Visual Codec - October 1, 2006

I've always wondered whether the Affair at the Jupiter Hotel was any good. It's most likely just a glorified party, I've thought to myself, a really busy art opening where seeing the art is near to impossible.

Turns out, I was totally wrong.

For the past two years, I haven't made the short pilgrimage down south and now, having spent last weekend submersed in the fair, I feel like an idiot. I attended this year only because I had to. My gallery set up shop in room 248. And even though I was working ostensibly round the clock, any doubts I may have had were totally washed away.

Lest you have any doubts what I really mean, let me be clear. It was amazing. Though it is small in scale, the event is anything but provincial and a far cry from irrelevant.

And, happily, you get to see art and lots of it. In fact, the weekend was packed with lots of good art from all over the country — all the things us geographically isolated Pacific Northwest art people want from an art event.

Here are a few highlights.

Friday night's opening bash was pleasantly uber-chic but not uber-uptight. I got in to Portland late on Friday (note to self: I-5 on a Friday night is, it turns out, more like a parking lot than a freeway). What greeted me, however, was enough to wipe away the frustrations from the long drive.

Sexy young 20 somethings strolled along the catwalks outside the gallery's rooms on the second floor. Stopping in front of the uniformly red-lit doors, gazing at the art, chatting and smiling (yes, the hipsters were smiling), the energy was palpable and the numbers just about perfect: it wasn't too crowded but at that genius point of having reached a critical mass.

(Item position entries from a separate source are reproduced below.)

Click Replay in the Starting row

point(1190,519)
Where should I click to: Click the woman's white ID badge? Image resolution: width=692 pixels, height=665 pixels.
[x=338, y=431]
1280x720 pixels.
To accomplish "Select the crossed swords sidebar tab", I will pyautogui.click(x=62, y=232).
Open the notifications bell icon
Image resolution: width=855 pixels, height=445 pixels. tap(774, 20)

When Stephen Malkmus started his set, numbers inside the rooms thinned, and slowly most of the galleries closed their doors for the night.

Saturday began intellectually, with a last-minute curatorial panel coming together to replace an absent keynote speaker who was sick. Because the panel was pulled together in the final hours, fair organizers Stuart Horodner and Laurel Gitlen inverted the normal model for these sorts of things. Instead of asking the four panelists to give a talk, they simply asked each panelist to provide a small bio and then handed the audience the floor. We were allowed to ask them anything.

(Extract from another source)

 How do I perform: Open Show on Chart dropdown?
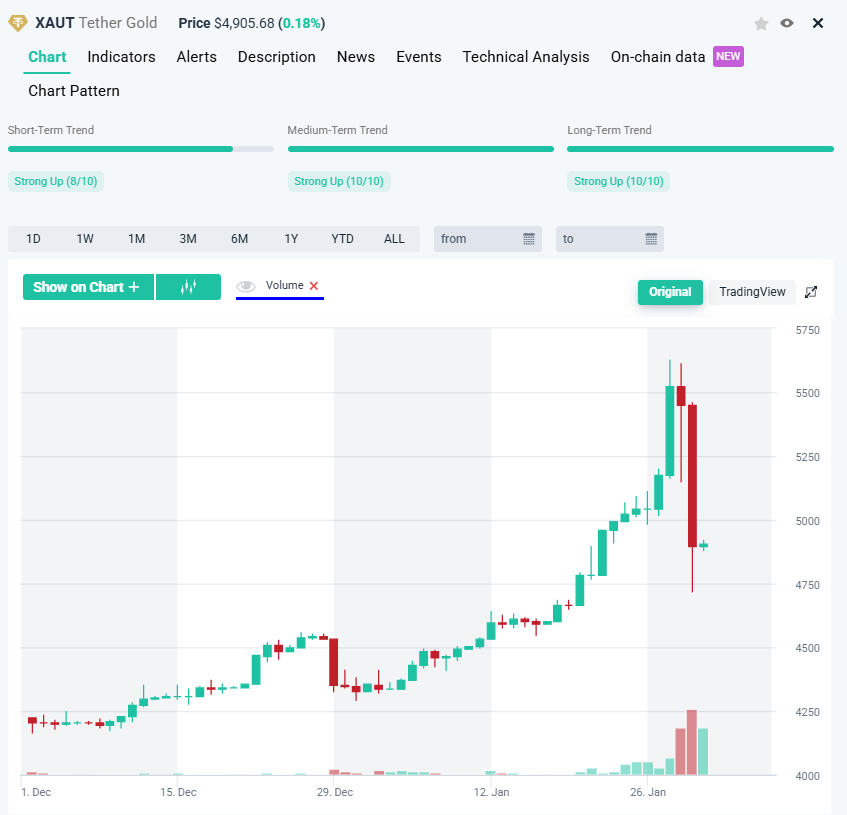(88, 287)
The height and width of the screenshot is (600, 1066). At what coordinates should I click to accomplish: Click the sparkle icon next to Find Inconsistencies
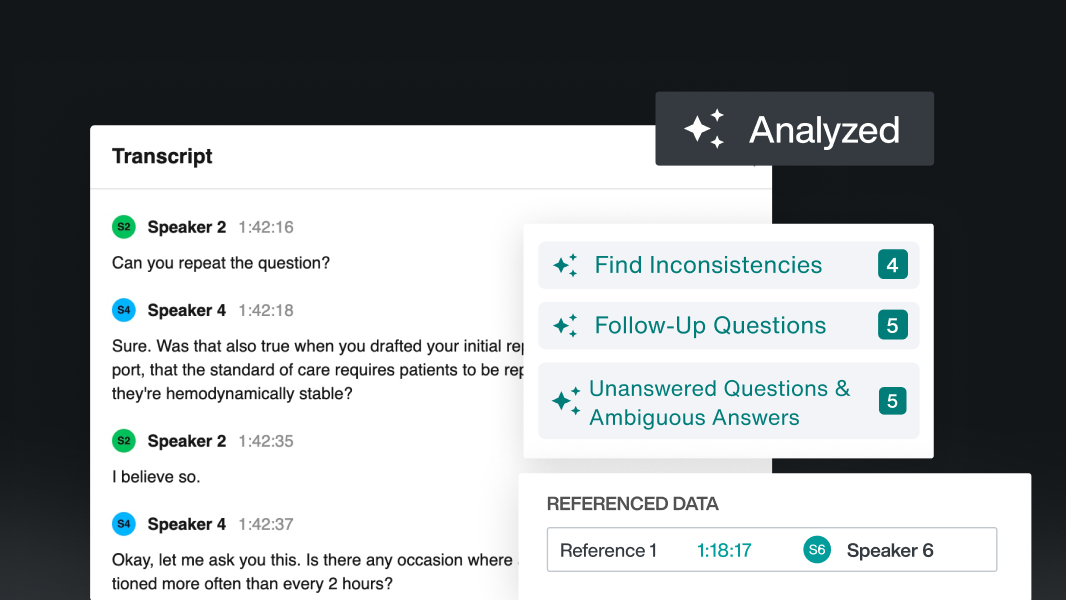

One of the most interesting conversations was prompted by a question about regionalism — a topic that I, for one, am actually sick of. (We're not creating a provincial little scene here. We matter nationwide, worldwide!) And it seemed, so too were several of the curators. Seattle Art Museum's Michael Darling and Joanna Marsh of the Wadsworth Atheneum Musuem of Art in Connecticut, were most eloquent with their responses. They described their experiences with Northwest art, that being that it's very much in line with what's going on throughout the nation and maybe even internationally and said it was silly to essentialize.

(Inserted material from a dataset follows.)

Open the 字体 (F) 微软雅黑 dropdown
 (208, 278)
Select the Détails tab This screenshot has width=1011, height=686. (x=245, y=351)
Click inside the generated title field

Going from room to room for the next two days, Darling's and Marsh's words resonated. While some of the best programs at the fair belonged to out-of-town galleries like Atlanta's Marcia Wood Gallery and Miami's Lemon Sky, local favorites like the endlessly poetic lineup at PDX and Matt McCormick's stunning sunset in Elizabeth Leach's bathroom held up against their national competitors.

In fact, there were some common threads you could almost braid from room to room. Most obviously, drawing seemed to be everywhere, with birds and bodies popping up time and time again.

My two newfound favorites at the fair were working the figure in their art.

Chris Scarborough's highly polished, painstakingly manipulated photographic portraits of family and friends are jarringly and complicatedly beautiful.

Heyd Fontenot's works on paper are equally compelling. The confident nudity of each of the bodies he paints is not at all sexualized but is utterly sincere.

With overly exaggerated eyes, and "body-on-display" poses, both artists explore cultural standards. The images beg the question, are these cute and beautiful, or too frighteningly perfect? Wonderfully the images are ambiguous just enough so as to leave the questions unanswered and keep you looking at them again and again in some futile attempt to know exactly.

That being said, there shouldn't be anything ambiguous about the fair; this year it was great, with galleries showing fantastic programs. Next year, I suggest you don't make the same mistake I did last year (or the year before). Just go.